There are no linking words such as the simile links "as" and "like."  Pound was trying to focus on the images themselves, making the leap from one image to another, making the leap from faces to the petal metaphor a leap of imagination; not a leap that is literally spelled out on the page as if it were a technical manual.  As there are no verbs, nothing "happens" in the poem; unless you consider the work of the equation as the work - in other words, the imaginative leap that the poem encourages. 

The poem is a hokku, the precursor to the more widely known haiku.  Hokku was often an introduction to a longer poem but could also be a pairing of images, usually with no linking words.  This is called parataxis.  With respect to this poem, it is often referred to (by Pound, I think) as super-position; one image "on top" of another. "On top" is tricky wording.  While they are paginated one above the other, think of the abstract nature of a numerical equation; one is not necessarily above, below, to the right; etc. 2 + 2 and 4 are concepts and therefore meanings that are related but that relationship is not relegated to certain spaces in space and time.  They just are: related but independent.

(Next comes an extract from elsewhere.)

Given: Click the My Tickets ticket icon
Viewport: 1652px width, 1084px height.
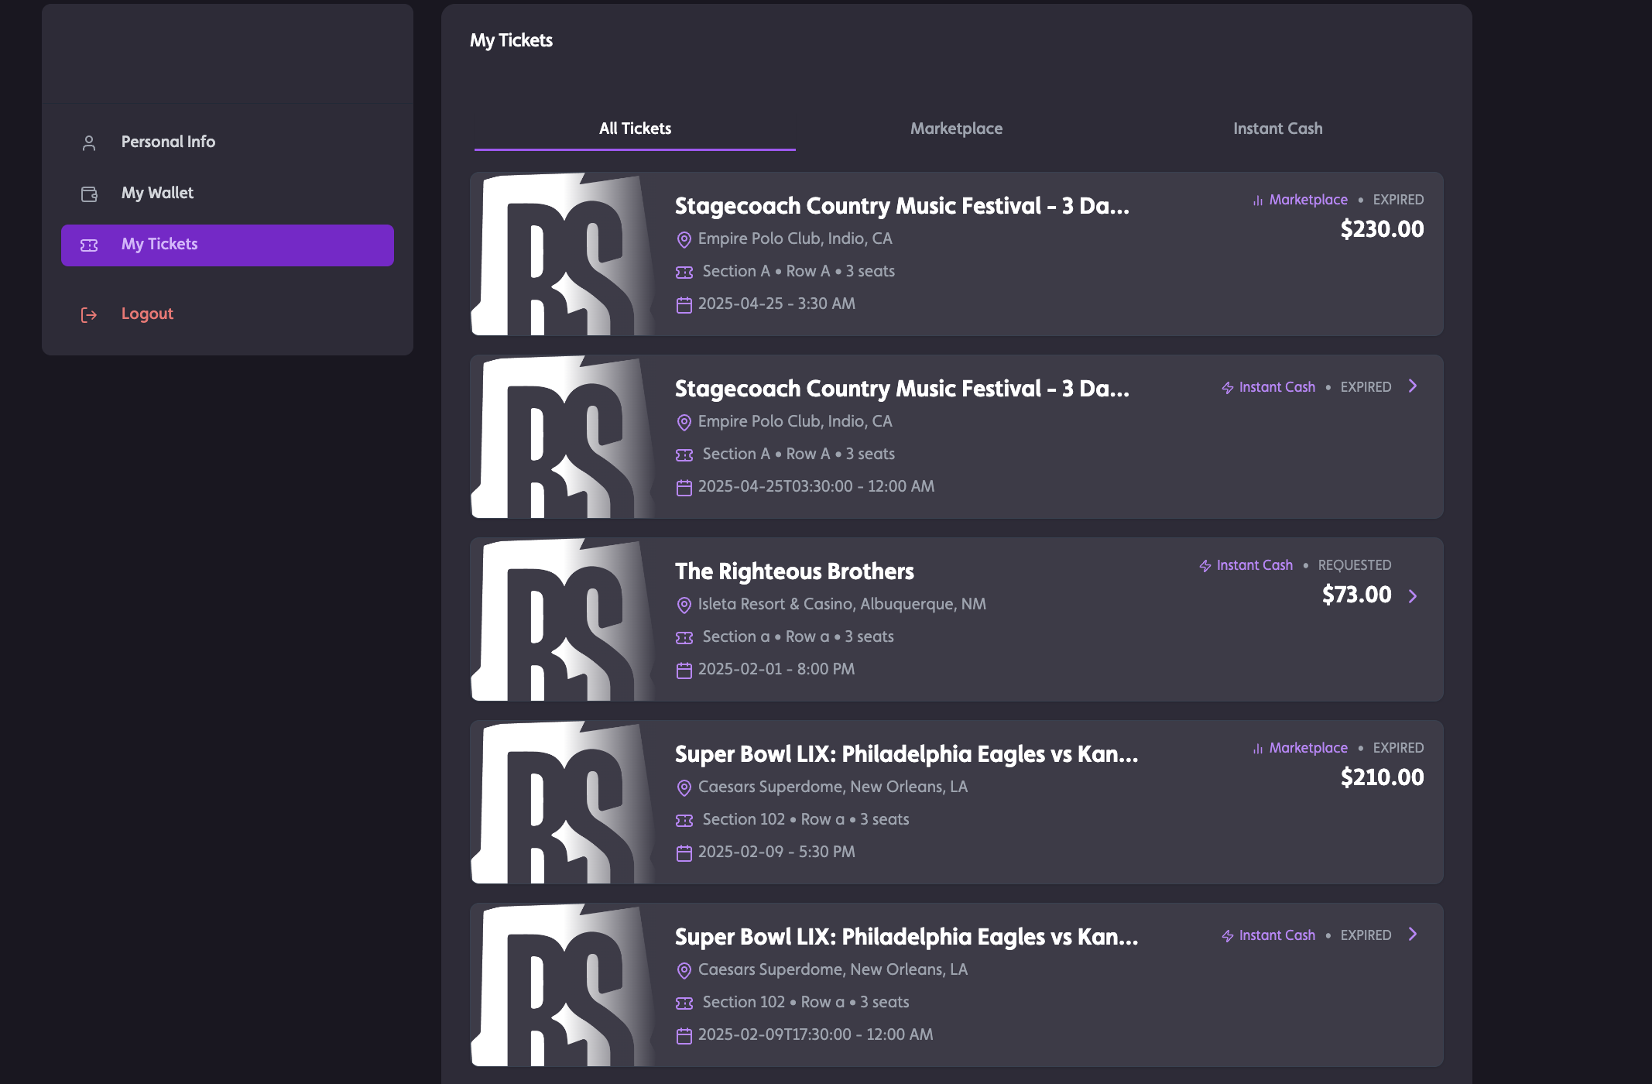Looking at the screenshot, I should point(89,245).
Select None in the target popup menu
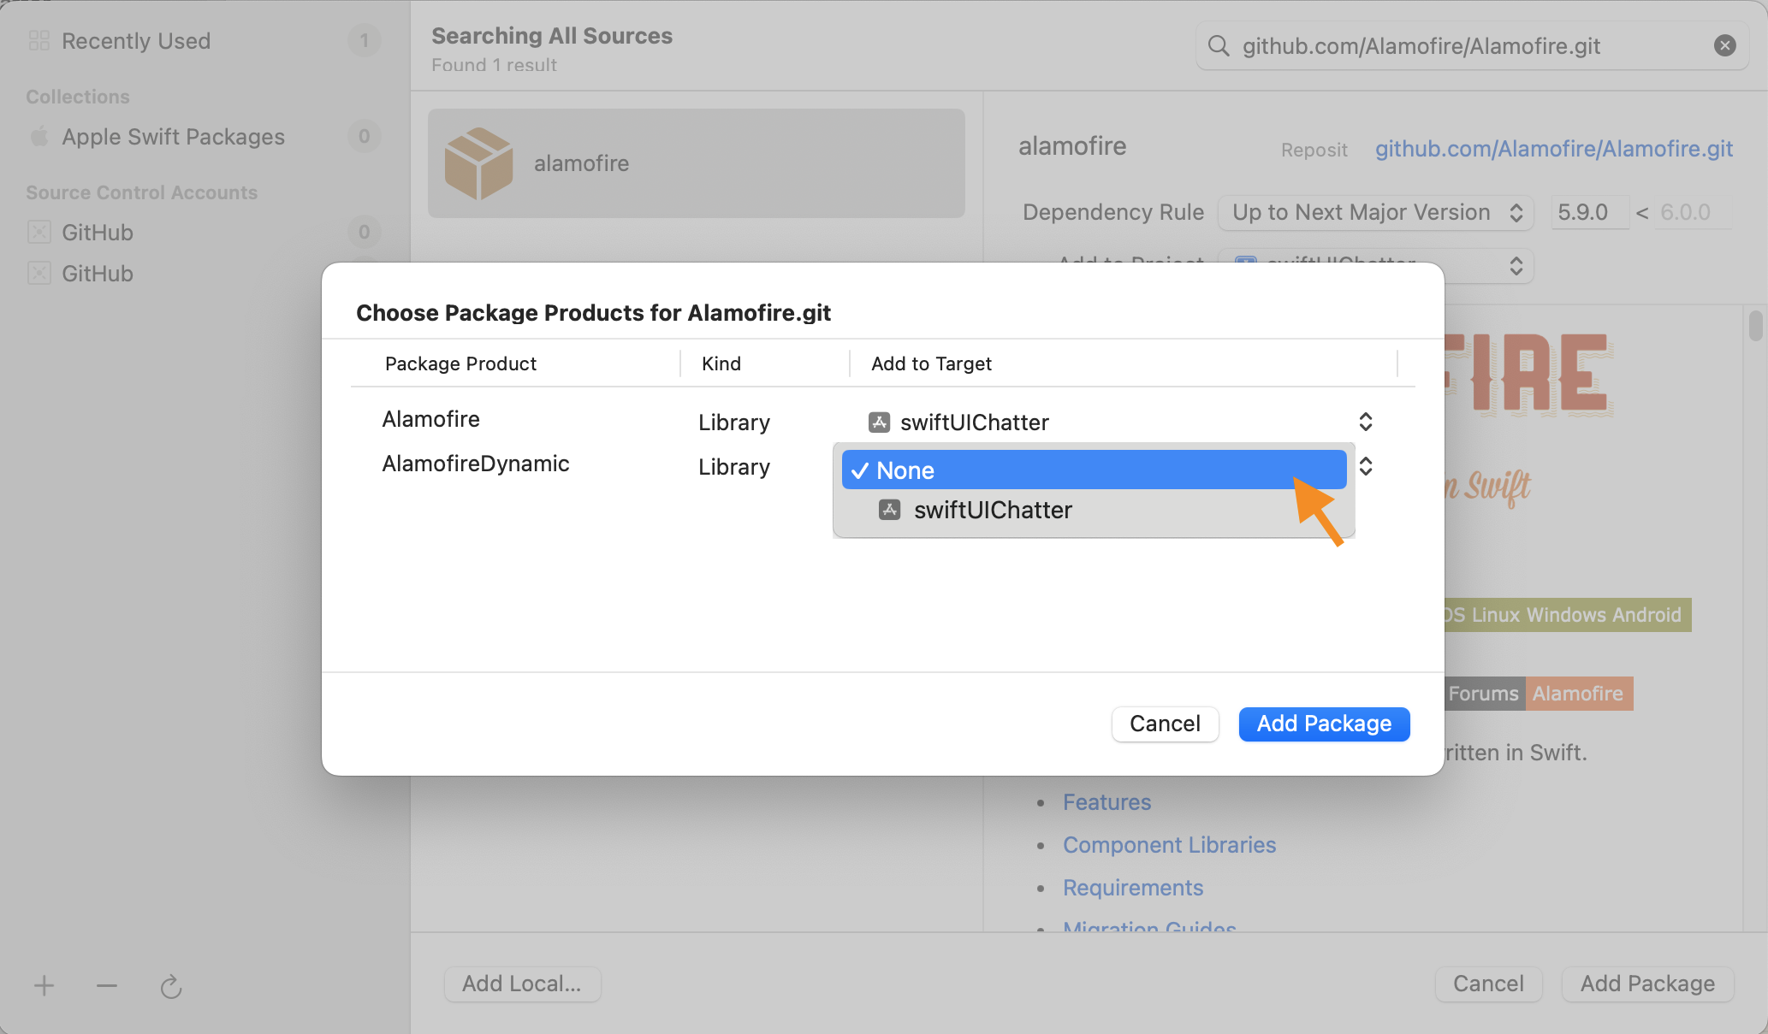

In physics, superposition refers to a particle that can be in two places at one time; again, somehow beyond space-time. 

As for the words themselves, it is open to the reader's own semantic interpretation.  But I think it's clear that apparition (ghost, and suddenly "appearing," French), faces - petals, and wet, black bough is a rainy backdrop.  Perhaps it is a gloomy, yet somehow inspirational vision of the sudden "equating" of a ghostly group of beautiful faces before a metro in the rain with the likewise ghostly petals, if those petals are no longer attached to the plant.  So, life, or the ephemerality of it, is the connecting metaphor in this interpretation and the poet "sees" this as suddenly (appear, apparition); as a revelation which can be as sudden and abstract as 2 + 2 = 4.  The meaning is subjective.